After spending his first year in office pressing relentlessly—but unsuccessfully—for the restoration of statehood, he is now invoking the year’s security setbacks to argue that the Union Territory (UT) governance model has “completely failed” Kashmir’s needs.
His remarks at the Hindustan Times Leadership Summit 2025 indicate a deliberate shift: if political persuasion has not worked, framing statehood as a security necessity might.
Speaking in New Delhi, Omar said plainly that the UT structure “is not suitable for Jammu and Kashmir,” insisting that governance and security “cannot operate in silos.” Pointing to a series of high-impact attacks this year—the April Baisaran strike in Pahalgam to the November 10 car blast at Delhi’s Red Fort allegedly linked to a conspiracy hatched in J&K—he described 2025 as “a difficult one from the security paradigm.”

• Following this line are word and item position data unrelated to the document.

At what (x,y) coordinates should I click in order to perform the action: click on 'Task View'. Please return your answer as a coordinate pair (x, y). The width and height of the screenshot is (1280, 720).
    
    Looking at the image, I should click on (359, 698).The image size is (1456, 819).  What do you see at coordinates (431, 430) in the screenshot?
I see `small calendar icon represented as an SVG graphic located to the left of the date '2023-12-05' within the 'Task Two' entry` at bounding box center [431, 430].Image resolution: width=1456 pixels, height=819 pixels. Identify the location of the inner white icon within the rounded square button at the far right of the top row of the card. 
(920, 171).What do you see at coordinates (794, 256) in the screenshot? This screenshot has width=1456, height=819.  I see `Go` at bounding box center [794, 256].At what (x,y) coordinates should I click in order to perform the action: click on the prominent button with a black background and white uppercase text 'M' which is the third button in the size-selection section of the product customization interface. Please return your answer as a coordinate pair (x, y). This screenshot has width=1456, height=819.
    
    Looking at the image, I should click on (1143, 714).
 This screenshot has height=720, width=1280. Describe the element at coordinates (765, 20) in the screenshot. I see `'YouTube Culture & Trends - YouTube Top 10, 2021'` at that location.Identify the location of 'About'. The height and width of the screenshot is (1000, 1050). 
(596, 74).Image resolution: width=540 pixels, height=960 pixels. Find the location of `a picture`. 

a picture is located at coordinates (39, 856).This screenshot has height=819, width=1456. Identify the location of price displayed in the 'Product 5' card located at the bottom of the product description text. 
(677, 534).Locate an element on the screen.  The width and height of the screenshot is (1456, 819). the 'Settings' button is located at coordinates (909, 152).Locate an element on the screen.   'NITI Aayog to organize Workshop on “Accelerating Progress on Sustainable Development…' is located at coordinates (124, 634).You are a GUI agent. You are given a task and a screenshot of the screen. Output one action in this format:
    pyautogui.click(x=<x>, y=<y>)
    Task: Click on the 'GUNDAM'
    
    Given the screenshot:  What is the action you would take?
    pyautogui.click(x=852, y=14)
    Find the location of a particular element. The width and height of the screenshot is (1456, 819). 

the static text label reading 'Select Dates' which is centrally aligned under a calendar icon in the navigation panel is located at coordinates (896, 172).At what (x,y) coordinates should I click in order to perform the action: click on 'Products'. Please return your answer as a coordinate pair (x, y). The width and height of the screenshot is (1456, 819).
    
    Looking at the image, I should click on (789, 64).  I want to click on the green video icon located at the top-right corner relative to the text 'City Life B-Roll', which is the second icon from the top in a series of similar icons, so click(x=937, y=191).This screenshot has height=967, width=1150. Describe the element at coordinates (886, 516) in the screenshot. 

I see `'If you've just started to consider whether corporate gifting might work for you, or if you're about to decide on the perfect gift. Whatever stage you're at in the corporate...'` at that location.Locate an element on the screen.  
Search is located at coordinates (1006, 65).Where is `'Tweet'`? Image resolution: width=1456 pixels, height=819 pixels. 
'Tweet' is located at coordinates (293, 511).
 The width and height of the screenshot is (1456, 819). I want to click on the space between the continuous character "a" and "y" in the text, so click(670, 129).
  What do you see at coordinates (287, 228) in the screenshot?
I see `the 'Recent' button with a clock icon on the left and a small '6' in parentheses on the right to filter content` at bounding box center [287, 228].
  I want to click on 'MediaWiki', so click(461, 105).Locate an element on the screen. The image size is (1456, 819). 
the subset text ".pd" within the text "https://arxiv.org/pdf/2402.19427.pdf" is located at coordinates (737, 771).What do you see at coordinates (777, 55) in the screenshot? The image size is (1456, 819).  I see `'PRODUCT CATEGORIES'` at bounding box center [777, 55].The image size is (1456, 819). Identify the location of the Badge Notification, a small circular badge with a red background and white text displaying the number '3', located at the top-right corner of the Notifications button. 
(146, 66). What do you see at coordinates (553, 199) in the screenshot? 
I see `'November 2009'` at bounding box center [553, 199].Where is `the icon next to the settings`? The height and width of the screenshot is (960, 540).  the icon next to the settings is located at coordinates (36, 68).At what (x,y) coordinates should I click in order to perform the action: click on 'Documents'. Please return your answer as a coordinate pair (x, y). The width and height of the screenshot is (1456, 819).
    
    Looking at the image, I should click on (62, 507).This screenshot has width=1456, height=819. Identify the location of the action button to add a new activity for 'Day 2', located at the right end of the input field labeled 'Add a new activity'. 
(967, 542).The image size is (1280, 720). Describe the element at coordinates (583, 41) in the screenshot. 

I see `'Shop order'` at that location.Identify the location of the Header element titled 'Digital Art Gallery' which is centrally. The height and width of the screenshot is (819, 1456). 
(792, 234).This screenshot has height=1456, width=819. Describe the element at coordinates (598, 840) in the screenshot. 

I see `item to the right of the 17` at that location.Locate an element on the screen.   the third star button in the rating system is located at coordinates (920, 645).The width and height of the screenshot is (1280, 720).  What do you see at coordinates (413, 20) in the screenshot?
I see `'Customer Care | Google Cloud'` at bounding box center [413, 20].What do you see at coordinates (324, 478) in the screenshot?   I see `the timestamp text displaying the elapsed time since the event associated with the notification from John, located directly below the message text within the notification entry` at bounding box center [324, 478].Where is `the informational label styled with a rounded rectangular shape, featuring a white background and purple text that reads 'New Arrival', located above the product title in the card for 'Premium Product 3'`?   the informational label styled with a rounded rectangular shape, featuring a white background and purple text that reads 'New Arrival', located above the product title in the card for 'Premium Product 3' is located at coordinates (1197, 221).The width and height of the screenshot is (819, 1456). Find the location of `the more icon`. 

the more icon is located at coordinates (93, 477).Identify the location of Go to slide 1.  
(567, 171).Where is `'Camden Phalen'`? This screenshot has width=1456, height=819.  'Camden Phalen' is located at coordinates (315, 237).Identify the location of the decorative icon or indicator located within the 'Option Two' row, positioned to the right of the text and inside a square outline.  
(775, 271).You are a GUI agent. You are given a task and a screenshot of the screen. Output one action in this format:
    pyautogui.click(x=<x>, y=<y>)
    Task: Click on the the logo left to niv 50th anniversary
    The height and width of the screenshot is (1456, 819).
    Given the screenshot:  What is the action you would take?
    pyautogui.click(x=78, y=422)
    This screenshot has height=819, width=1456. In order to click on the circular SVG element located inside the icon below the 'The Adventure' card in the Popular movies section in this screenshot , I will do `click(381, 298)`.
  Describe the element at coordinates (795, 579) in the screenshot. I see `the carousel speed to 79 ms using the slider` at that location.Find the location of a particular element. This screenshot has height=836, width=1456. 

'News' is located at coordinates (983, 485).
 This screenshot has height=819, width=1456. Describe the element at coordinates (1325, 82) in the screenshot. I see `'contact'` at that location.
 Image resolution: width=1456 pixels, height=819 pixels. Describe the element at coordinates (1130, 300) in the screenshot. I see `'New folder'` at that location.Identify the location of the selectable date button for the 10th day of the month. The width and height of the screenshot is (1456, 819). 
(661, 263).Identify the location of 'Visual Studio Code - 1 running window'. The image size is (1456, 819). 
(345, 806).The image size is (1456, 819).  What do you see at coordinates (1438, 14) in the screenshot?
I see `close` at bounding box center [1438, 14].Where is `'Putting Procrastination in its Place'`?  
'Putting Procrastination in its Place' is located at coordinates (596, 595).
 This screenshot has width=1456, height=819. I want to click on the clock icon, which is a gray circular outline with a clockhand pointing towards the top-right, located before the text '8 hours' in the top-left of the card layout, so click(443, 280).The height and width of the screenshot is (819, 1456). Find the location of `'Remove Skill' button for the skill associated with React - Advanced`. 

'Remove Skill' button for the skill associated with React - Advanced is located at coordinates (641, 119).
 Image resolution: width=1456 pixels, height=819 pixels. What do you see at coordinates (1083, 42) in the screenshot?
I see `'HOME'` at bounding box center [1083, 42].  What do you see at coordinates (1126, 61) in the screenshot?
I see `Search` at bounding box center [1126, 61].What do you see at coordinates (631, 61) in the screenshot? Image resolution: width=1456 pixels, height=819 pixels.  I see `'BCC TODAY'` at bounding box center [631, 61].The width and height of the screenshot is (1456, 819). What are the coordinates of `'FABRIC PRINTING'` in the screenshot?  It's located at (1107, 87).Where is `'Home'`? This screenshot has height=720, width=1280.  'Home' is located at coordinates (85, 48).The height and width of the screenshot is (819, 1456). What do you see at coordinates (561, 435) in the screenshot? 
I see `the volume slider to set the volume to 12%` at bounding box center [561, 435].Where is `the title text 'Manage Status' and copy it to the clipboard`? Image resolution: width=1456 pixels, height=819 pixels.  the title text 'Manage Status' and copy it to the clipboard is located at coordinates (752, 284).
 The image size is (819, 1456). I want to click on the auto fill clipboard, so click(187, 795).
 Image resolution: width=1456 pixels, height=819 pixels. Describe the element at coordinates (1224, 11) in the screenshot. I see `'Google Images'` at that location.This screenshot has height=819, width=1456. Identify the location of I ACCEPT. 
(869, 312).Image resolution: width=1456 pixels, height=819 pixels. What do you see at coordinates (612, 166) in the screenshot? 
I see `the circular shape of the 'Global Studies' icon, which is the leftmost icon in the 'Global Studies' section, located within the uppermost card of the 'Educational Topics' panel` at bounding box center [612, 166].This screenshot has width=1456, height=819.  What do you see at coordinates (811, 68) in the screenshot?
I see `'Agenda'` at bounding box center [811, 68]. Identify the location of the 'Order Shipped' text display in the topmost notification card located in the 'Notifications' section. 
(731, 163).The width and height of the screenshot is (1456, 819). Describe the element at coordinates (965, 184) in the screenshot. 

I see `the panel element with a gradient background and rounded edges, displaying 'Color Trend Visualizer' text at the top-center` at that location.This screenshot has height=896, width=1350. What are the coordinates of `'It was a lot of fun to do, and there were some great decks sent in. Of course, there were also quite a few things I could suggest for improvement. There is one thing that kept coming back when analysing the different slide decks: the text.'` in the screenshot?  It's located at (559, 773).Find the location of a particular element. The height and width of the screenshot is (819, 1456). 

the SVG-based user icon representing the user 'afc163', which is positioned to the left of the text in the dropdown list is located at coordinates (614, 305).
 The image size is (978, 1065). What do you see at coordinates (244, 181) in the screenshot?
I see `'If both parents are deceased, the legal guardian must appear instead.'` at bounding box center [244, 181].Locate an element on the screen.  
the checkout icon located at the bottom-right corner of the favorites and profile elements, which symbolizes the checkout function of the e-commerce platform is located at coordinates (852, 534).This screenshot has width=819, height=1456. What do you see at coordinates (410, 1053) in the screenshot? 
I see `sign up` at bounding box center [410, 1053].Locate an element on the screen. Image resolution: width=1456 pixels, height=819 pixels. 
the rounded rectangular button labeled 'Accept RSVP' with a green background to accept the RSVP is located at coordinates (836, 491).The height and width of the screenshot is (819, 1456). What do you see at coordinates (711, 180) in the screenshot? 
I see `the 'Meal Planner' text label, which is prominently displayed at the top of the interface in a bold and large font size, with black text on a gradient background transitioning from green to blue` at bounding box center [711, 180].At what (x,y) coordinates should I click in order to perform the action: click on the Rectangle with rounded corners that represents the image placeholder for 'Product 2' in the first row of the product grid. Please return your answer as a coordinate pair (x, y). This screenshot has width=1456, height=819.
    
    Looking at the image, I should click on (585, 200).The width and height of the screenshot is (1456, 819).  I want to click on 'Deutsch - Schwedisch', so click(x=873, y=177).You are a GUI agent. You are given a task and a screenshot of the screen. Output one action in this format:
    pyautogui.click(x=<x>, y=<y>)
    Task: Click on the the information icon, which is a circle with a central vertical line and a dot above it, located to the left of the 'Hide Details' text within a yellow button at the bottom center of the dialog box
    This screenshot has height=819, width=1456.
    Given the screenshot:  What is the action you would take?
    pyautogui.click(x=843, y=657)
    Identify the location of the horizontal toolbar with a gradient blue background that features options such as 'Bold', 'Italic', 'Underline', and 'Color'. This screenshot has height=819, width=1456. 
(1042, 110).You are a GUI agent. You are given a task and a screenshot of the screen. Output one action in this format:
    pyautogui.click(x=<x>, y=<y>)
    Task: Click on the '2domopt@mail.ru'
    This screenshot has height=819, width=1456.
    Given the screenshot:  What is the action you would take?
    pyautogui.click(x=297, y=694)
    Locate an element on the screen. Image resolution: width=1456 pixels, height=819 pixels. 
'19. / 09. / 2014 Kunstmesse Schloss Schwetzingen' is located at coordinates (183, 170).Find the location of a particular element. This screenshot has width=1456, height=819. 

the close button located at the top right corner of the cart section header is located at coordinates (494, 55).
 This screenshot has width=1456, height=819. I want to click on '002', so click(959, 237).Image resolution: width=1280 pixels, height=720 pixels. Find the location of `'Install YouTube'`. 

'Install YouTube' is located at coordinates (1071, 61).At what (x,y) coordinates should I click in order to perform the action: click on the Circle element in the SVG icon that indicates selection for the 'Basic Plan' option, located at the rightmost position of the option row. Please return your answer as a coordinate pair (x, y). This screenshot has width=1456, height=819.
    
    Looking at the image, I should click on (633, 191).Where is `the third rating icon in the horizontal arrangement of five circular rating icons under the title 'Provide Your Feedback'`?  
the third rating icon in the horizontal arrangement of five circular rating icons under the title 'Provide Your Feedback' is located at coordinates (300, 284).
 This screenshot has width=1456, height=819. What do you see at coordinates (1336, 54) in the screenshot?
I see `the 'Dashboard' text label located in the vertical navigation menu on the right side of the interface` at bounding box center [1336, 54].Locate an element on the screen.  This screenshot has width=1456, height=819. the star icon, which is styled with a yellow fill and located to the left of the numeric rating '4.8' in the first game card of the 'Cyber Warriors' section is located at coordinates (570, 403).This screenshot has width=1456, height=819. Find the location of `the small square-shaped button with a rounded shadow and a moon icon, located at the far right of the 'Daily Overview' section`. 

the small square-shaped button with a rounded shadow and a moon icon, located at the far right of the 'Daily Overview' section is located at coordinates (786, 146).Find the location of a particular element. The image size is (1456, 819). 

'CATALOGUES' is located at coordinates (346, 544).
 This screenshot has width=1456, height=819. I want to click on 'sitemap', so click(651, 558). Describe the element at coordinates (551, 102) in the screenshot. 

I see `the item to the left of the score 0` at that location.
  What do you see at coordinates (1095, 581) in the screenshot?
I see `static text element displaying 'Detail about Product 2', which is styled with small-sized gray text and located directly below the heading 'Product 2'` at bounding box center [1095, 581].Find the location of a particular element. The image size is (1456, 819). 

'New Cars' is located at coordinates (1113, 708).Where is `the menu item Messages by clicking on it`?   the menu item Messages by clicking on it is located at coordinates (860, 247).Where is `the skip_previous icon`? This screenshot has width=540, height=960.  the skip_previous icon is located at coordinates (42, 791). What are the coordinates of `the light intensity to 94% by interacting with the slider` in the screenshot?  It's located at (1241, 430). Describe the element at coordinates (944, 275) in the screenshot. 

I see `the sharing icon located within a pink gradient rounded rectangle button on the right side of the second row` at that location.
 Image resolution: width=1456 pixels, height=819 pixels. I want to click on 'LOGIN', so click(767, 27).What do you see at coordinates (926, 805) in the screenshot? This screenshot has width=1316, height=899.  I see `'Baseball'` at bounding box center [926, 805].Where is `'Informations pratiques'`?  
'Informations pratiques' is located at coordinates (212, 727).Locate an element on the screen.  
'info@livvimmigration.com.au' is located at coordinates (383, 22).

He did not connect these attacks operationally, but referred to them collectively to underline his core argument: an elected government cannot be distanced from security decisions.
“You cannot have an elected government that is completely removed from security-related decisions,” he said, arguing that the UT model has weakened coordination between civilian officials and security agencies.
This marks a shift from Omar’s earlier rhetoric. Soon after taking office in 2024, he asserted that restoring statehood would “resolve most of J&K’s problems.” Even a year later, he continued to express confidence.
But on October 28, 2025, for the first time since assuming office, he acknowledged that his optimism about New Delhi’s intent was fading. With the Centre refusing to commit to timelines, his tone has hardened—and widened to include a critique of the UT’s institutional shortcomings.
Political analyst Prof. Gul Mohammad Wani sees Omar’s shift as calculated rather than reactive. “By foregrounding security lapses, Omar Abdullah is trying to convert a political demand into a national-security argument,” Wani told DH.
“He (Omar) is telling New Delhi that stability in Kashmir cannot be ensured through bureaucratic centralisation. The real issue he is flagging is the need for political accountability in security management,” he added.
Omar’s assertion that “home-grown terrorism never really went away” also challenges the Centre’s narrative that militancy has been structurally dismantled since the abrogation of Article 370. By pointing to both local recruits and plots with national reach, he is arguing that bureaucratic governance cannot effectively navigate a layered threat environment.
For the Chief Minister, the stakes are dual. Politically, he leads a coalition that must continually defend its relevance in a post-370 system that has diluted the authority of the elected executive. Strategically, reframing statehood restoration as essential for better security coordination allows him to occupy a centrist, governance-first space distinct from both separatist nostalgia and pro-BJP centralism.
But the risks are evident. New Delhi has consistently showcased improved security as validation of its Kashmir policy; any challenge to that narrative may trigger harsh political pushback. Security agencies, too, often bristle when political leaders interpret operational events through governance critiques.
Yet Omar’s recalibration is unmistakable. If constitutional restoration cannot be delivered on democratic or federal grounds, he is positioning it as indispensable for an effective security architecture. In a year marked by renewed militancy in the Valley and a major attack in the national capital, it is an argument the Centre cannot easily dismiss.
Whether Delhi views it as a constructive warning or a political gambit remains unclear. But Omar Abdullah has shifted the battlefield: the demand for statehood is now framed not merely as a question of political rights, but of national security—Delhi’s most sensitive domain.